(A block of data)

◆ ◆ ◆ ◆ ◆ ◆ ◆

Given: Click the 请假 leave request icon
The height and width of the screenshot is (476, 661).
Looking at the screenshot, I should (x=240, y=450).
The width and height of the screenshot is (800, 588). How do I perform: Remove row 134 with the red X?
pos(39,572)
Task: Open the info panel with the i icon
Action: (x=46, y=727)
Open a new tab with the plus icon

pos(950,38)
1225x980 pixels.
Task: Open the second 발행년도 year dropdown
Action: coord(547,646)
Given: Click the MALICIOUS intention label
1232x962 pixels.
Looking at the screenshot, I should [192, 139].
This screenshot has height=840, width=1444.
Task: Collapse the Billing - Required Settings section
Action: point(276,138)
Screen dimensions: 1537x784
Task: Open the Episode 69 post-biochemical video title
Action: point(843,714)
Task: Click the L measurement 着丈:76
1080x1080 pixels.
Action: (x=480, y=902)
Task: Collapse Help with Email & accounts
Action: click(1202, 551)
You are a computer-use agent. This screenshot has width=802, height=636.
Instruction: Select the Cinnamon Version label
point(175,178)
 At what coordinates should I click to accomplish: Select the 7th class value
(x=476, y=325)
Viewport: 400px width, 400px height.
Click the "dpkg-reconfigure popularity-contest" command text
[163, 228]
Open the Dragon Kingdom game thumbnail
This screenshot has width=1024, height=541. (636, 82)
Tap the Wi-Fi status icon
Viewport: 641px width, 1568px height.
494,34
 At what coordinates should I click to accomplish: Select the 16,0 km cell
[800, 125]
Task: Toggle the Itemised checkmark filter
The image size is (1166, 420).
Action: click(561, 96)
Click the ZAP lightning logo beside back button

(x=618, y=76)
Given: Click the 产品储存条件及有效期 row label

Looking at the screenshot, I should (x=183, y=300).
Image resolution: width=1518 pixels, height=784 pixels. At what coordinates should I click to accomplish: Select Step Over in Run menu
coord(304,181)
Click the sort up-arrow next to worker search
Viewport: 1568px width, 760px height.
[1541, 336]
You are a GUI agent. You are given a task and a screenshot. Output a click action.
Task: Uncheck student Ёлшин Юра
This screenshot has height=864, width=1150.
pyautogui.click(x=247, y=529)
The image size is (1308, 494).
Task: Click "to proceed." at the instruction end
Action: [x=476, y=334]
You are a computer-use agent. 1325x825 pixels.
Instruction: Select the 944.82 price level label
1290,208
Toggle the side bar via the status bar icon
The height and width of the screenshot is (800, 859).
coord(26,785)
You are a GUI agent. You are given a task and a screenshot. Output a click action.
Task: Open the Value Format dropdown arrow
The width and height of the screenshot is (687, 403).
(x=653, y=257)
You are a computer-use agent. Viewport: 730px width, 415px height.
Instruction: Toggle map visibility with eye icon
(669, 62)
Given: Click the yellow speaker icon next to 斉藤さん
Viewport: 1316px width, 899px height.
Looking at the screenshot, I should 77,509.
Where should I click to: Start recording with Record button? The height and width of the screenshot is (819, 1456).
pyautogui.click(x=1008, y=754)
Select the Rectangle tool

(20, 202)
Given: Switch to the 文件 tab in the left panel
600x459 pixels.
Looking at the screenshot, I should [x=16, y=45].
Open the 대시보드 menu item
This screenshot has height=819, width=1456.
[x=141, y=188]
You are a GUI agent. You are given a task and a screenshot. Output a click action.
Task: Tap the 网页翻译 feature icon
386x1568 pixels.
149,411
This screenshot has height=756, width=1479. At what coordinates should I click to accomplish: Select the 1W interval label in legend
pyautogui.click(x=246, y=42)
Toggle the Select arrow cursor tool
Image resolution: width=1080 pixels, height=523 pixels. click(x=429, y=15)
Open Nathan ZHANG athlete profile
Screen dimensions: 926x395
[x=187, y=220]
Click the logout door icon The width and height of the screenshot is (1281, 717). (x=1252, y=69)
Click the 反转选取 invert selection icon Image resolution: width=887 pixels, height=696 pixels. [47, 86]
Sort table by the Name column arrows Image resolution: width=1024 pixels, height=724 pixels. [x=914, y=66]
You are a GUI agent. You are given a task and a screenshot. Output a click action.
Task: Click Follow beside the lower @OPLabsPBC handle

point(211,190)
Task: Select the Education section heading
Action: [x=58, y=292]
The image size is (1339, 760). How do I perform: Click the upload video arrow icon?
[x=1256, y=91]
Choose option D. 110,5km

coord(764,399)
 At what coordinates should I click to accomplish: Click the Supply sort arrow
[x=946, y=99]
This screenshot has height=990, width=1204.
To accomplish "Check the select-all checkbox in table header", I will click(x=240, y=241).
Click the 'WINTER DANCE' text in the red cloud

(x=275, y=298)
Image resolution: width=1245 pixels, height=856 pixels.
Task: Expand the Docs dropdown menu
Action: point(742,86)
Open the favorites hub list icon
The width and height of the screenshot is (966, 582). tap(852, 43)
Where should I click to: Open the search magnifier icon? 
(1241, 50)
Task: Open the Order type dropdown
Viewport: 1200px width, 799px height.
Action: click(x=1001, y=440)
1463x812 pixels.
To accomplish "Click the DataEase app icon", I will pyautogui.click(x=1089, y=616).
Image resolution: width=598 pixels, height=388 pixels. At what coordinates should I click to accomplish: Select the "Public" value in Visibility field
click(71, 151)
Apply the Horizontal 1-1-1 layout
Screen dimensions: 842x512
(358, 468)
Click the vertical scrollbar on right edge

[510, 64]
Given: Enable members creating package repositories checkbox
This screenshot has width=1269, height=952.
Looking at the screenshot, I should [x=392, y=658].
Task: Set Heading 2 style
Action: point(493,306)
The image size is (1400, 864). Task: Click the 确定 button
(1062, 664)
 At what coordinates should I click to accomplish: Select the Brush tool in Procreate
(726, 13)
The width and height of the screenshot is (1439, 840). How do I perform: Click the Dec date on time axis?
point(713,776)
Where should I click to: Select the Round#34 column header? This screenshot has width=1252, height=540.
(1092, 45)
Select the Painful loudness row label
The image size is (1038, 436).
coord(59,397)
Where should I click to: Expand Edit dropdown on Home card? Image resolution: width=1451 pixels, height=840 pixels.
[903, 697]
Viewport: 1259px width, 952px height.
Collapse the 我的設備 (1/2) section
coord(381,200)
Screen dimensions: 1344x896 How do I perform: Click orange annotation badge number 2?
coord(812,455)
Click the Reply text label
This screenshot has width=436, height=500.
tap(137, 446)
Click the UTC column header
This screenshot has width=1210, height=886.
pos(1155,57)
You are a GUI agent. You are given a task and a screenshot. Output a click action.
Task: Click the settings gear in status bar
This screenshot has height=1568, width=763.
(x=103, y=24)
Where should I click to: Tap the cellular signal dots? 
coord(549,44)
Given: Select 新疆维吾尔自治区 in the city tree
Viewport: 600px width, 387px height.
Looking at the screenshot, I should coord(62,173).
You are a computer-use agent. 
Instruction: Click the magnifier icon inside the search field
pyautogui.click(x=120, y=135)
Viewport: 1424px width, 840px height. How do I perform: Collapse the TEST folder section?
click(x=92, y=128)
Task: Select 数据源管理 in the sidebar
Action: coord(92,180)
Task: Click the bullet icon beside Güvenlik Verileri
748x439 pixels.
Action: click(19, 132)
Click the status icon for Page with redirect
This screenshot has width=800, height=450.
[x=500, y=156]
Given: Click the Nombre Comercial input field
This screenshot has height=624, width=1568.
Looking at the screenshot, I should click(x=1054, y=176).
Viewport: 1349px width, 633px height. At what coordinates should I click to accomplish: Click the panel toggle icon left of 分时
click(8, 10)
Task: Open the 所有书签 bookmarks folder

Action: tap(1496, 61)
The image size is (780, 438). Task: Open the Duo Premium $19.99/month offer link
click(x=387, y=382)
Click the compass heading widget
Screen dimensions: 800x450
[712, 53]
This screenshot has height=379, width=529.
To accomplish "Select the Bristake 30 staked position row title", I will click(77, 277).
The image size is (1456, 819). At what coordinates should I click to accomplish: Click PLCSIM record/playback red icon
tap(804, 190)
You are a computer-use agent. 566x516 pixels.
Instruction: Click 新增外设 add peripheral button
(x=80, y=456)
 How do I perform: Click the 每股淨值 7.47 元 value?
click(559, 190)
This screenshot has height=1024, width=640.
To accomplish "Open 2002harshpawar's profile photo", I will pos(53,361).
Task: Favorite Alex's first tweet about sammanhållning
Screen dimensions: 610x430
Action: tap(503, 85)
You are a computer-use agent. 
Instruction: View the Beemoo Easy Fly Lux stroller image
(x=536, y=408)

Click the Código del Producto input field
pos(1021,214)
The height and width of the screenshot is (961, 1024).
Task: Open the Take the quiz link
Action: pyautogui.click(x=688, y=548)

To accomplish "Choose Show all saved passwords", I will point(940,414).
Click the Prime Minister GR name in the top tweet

◆ ◆ ◆ ◆ ◆ ◆ ◆

Retype the lines from the one with "You are a computer-use agent. 1325x825" through the one with "coord(26,785)", both included, exactly as they appear in the records above.

- **TASK ANSWER**
You are a computer-use agent. 1325x825 pixels.
Instruction: Select the 944.82 price level label
1290,208
Toggle the side bar via the status bar icon
The height and width of the screenshot is (800, 859).
coord(26,785)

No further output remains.